Most importantly celebs are products that are worth money. Like Coke or a McD hamburger, Kirsten Stewart makes many people very rich. It seems just a little disingenuous to make fun of Clint’s big misstep but not have a problem with our standard excepted belief that Hollywood operates with good will. And celebs are just a happy distraction from our dreary, non-limousine / hired staff existence. Many of these people do film for the money, not to be artists. Unlike Clint most are not artists but very photographable, narcissistic and obedient people. It wasn’t weird that a Hollywood icon stepped up at the Republican convention, it was just unusually honest.

Unforgiven, Eastwood’s masterpiece about the majesty of violence in America. Say what you want about his politics, he hit the mark with this dark treatise on his country’s worship of guns and vigilante justice.

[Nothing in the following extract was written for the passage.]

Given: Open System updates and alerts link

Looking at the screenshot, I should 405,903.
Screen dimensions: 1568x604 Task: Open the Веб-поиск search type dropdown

Hollywood may be a bastion of liberal progressives but you can bet that belief system does not interfere with paychecks. Money is the accepted dogma of film. Last year Occupy Wall Street protesters were aggressively dealt with by authorities but shutting down acres of Manhattan for the latest Batman movie went unruffled. Why? Because the film company paid for the disruption. As David Lean, the director of Lawrence of Arabia once said, “this business is millionaire stuff.”

If you stepped out from your mask in theatre, you were no longer a player. Today there is virtually no difference from the ‘mask’ or persona of a celeb and their real selves. Or that is what they want us to believe. They insist that they are normal, like us but no one who gets paid five hundred grand for three months work is like anyone, except the other people who do the same thing. It’s a narrative that exists for a reason. And Clint Eastwood, along with Mel Gibson, Joaquine Phoenix, Charlie Sheen and many other whacked out celebrities who’ve decided to just be themselves isn’t good for business. Vilifying them is the construct needed in order to keep people buying into the idea that movies and celebrities are good for us. Everyone has to agree to believe, kind of the like the end of the stage show Peter Pan when we all have to clap and make Tinkerbell come back.

We seem to need these performers to implode and ruin themselves occasionally. We need clowns, not just the ones that make us happy but the ones that take off their mask and tell truths, awful hard truths. Sometimes the truth is eloquent and heroic, it inspires us, and sometimes it reveals something ugly and just seems crazy like an old guy talking to an empty chair.